40,000 bike pedals moving in a spiral.

Snap.

One of about 20,000 cyclists goes down in the crowd.

Emerging from the crowd of bikes, an Air Force cyclist stops and checks on the rider.

Another Air Force cyclist appears and changes the broken bike chain.

Once the rider is back on the bike and confirmed to be okay, the Guardian Angels of the Road fade back into the crowd.

Each year, 125 Air Force Cycling Team riders and a 15-person support team participate in the Register’s Annual Great Bicycle Ride Across Iowa.

The team’s mission is to promote the Air Force; however, they have earned the nickname Guardian Angels of the Road by fixing flat tires, doing basic bike repairs and supporting safety services with traffic control or administering self aid buddy care before first responders arrive.

For the past four years, Senior Master Sgt. Jim Delgros, a maintenance operations superintendent with the 910th Maintenance Group, has been a Guardian Angel of the Road.
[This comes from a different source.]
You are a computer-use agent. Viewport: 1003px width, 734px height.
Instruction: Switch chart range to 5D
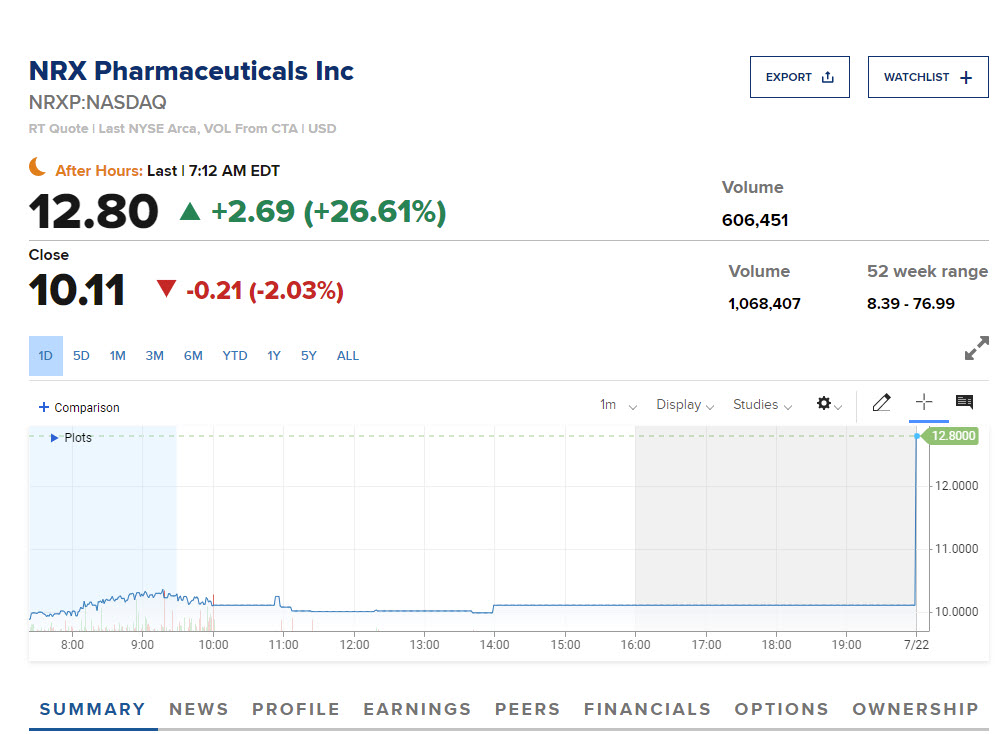(x=81, y=356)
“We’re on the road, we’re all over the place,” said Delgros. “More often than not we're the first ones on the scene if somebody does get hurt, and we’ll do self aid buddy care and first aid until the first responders get there. Then we’ll help them out wherever they need help.”

Delgros is part of the Wright-Patterson Air Force Regional Cycling Team. There are multiple regional teams around the country consisting of Active Duty, Guard, Reserve, Air Force civilians and retirees. Each team participates in local rides throughout the year but all the teams come together for RAGBRAI at the end of July.

“It’s generally 40 to 70 miles a day, but one of the days during the week there is a 100 mile route,” said Delgros. “You can’t go down the road very far or very often without seeing somebody along the road with two or three Air Force guys around him helping him get back on the road. We stop and help 5 or 6 people a day usually.”

Each year a variety of vendors donates tubes and basic bike parts to the Air Force Cycling Team. Team members will carry tubes, bike parts and different snacks with them on the ride.

“Not only will we fix their bike, but we'll usually give them a tube,” said Delgros. “They’ll ask, ‘Do we have to pay for it?’ ‘No, it’s been donated.’ There’s people from all 50 states there, and I’m not sure how many foreign countries show up for the event. If it’s a hot day and somebody is struggling up a hill, we’ll hand them off a power bar or energy gel or just ride along encouraging. It’s what we do.”

Delgros and his fellow Guardian Angels of the Road may be a small group in the Total Force community they represent but they are a beacon.

“It’s a sense of belonging," said Delgros. “You can’t go down the road too far without someone shouting 'go Air Force,' or 'thank you Air Force.' Somewhere along the way somebody knows somebody that you stopped and helped fix their bike, encouraged them or just helped them out. They like to see the Air Force guys around.”

Delgros has never won an award or joined a race to even try to win one; that’s not why he rides. He simple enjoys riding his bike, staying fit, getting to meet people and feeling the rush of rocketing 50 mph down a hill on a bike.